I also saw an amazing exhibition at the National Gallery of Victoria. This place never fails to surprise me. Last time I visited Melbourne I saw the Guggenheim Collection and this trip I got a glimpse of Art Deco from all over Europe, from America and also Australia and New Zealand. I love Art Deco. There are many buildings in Bombay inspired by the concept. Heritage structures that might not survive if Raj Thakeray and other forces have their rule over the city. Anyway I did not know that Art Deco had a nationalist basis and in spite of being called only decorative, I could see the colonialism in the concept too. The Egyption inspired Cartier jewels and the Japanese inspired furniture, the African inspired clothes…then France had a major Art Deco exhibtion in Paris in 1925. This confirmed France’s place in the world as a premier ‘arts’ nation.
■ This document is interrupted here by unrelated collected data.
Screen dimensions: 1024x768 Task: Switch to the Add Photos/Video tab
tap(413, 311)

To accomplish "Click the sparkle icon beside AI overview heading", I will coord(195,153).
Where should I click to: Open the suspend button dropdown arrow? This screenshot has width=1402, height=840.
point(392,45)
The streets of Melbourne are so vibrant and multicultural that it sort of belies the ‘White Australia’ that is portrayed in the Australian media. It may not be officially so now but television in Australia is all about blokes and big haired blondes that speak and behave ‘Stralian’. There is no place for other migrants that may have built the nation. Apparently Melbourne has the highest number of Greeks outside of Greece. But do we see them on the telly?  Or so many Italians that live in Melbourne? The culture on television is all ‘Anglo’ and ‘Stralian’. In Auckland, on a daily basis, I see Maori every where. I see them on television too. On the ‘white’ channels and on Maori Televivion but I saw maybe two aborigines just once on my first trip to Melbourne. Shuffling through the streets, in rags and smelling of alcohol; a defeated attitude to them. This is what Australia has done to her natives. I saw them and was struck with guilt for my middle class, post-colonial existence that allows me an education and mobility across the world. I wonder if third world migrants to Australia ever think of the aborigines or how systematic suppression, racism and colonialism has destroyed one of the oldest peoples in the world?
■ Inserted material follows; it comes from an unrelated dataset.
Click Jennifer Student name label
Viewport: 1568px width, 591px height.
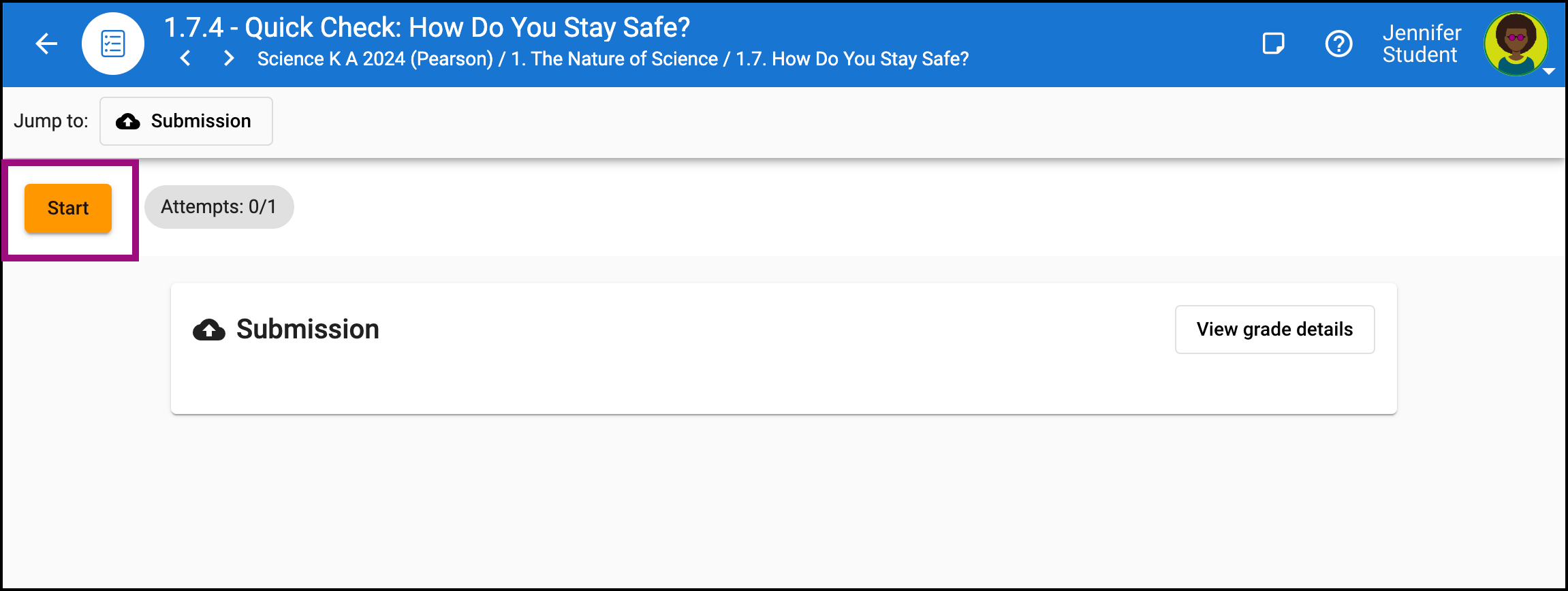pyautogui.click(x=1422, y=44)
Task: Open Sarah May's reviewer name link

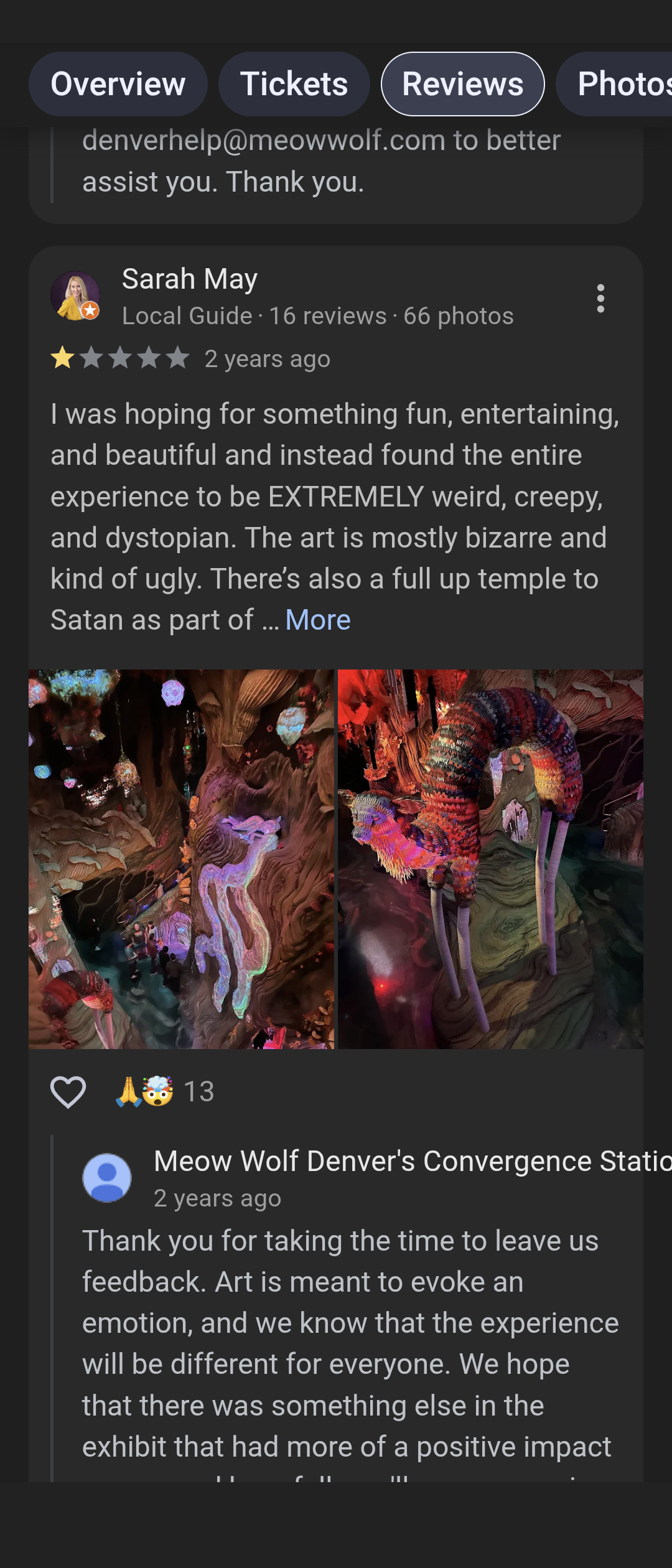Action: [x=190, y=279]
I try and learn something new everyday. I learnt on my various trips to Melbourne how all the people of the world are connected to each other and to the past. What happens in one part of the world affects people somewhere else maybe decades later. What the Western world does to stay in power, what parochial politics does to local people has resonance somewhere else. We may have our cultures, religions and languages; we may have our countries but we have this world, this universe and sisterhood first.